British Columbia's Last Ancient Landscapes Need More Defenders
Cascade Falls and lush rainforest in Lava Canyon, Upper Elaho Valley. Photo credit: Joe Foy
Located just a two-hour drive north of Squamish, B.C. is a fabulous 260,000 hectare wilderness area, a microcosm of the wild natural world that once dominated coastal B.C. It is called the Stoltmann Wilderness by its defenders, in memory of the young conservationist, Randy Stoltmann, who proposed that the area be protected shortly before his death in a tragic mountaineering accident.
The Stoltmann Wilderness encompasses the pristine headwaters of the Squamish and Lillooet River systems: the Sims, Upper Elaho and Upper Lilloet valleys. Together, these four contiguous valleys make up half of all the large unlogged valleys over 5,000 hectares left in the entire 4.2 million hectare Lower Mainland region.
The Stoltmann is a keystone link in a proposed system of new and existing Coast Mountain parks that equals the world-famous Rocky Mountain parks in size, beauty and ecological integrity.
"Triple Crown" ancient redcedars, upper Elaho Valley. Photo: Kerry Dawson
During the summer of 1995, dozens of Wilderness Committee volunteers snipped and flagged a route into the old growth forest of the Stoltmann Wilderness. Hike this route up the wild Elaho River Valley and you'll be stepping back in time 10,000 years, entering a timeless landscape of towering Douglas fir and ancient redcedar forests, flower-filled meadows, pristine rivers, abundant fish, eagles, moose, grizzly bear, mountain goat and wolves. It's easy to forget that just 200 kilometres away live over 2 million people in one of North America's major urban centers-Vancouver.

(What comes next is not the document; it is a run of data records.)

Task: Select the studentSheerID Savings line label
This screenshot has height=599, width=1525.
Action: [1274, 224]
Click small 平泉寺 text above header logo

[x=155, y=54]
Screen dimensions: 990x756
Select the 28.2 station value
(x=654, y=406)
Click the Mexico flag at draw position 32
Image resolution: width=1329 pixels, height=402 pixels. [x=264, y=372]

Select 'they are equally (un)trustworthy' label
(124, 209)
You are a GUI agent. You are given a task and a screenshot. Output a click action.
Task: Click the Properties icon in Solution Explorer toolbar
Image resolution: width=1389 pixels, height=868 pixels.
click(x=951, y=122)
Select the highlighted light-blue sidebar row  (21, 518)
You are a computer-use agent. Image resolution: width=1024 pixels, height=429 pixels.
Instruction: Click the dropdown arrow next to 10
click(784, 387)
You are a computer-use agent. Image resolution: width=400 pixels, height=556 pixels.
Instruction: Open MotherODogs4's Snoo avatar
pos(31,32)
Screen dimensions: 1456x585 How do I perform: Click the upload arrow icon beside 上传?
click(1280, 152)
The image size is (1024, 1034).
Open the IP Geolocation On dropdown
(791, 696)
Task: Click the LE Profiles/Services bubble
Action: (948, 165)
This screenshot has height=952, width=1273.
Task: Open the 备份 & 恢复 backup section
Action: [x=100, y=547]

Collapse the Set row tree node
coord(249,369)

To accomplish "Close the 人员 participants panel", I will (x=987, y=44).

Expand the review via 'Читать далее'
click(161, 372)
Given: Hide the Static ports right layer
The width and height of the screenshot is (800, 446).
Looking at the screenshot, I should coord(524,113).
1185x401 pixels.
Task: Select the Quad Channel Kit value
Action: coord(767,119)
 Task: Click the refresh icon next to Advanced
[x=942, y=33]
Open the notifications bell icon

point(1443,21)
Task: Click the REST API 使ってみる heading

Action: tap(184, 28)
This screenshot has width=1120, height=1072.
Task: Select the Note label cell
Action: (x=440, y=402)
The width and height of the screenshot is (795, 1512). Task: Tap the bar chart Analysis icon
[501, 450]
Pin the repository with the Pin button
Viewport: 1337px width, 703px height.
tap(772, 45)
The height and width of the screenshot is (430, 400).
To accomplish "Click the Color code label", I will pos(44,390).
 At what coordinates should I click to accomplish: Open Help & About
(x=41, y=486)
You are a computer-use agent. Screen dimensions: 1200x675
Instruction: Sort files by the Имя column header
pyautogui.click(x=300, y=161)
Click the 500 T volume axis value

Despite its inestimable ecological and recreational values, the Stoltmann Wilderness is increasingly threatened by logging. The Wilderness Committee's Stoltmann trail starts in a 100 hectare clearcut in the Upper Elaho Valley. Logging roads, bridges and clearcuts are already approved in the Stoltmann for the summer of 1996.
The Stoltmann is at the centre of a wilderness preservation versus logging jobs debate. With trees fast running out in southwest B.C., the Stoltmann's oldgrowth forests are coveted by powerful forces-multinational timber corporation International Forest Products (InterFor), timber-union giant International Wood Workers of America (IWA) and a provincial government that seeks social appeasement rather than ecological sustainability.
Complicating matters is a split in the environment movement. Several environment groups, including B.C. Wild and Canadian Parks and Wilderness Society, have agreed to help government slash down Lower Mainland wilderness area proposals in order to order to squeeze into government's arbitrary limit that parks comprise only 13 percent of the Lower Mainland land base. The Wilderness Committee remains a lone voice calling for a much larger Lower Mainland park system-between 35 and 40 percent of the land base. Based on the principles of conservation biology, it's the amount of wilderness needed to protect key wildlife habitat and provide adequate recreation opportunities for the area's huge, growing population.
The future of the Stoltmann Wilderness looks scary except for one thing...YOU and the thousands of people who care for this wild place like they care for South Moresby, the Carmanah, the Stein Valley and Clayoqout Sound.
The self-named "moderate groups" involved in the government's Lower Mainland park planning process have tentatively agreed to the logging of most of the oldgrowth forests of the Stoltmann Wilderness. On the eve of the recent provincial election these groups were poised to sign off on an agreement with timber industry representatives that would allow Sims Creek Valley, Upper Elaho Valley, and half of the Upper Lilloet Valley to be clearcut logged.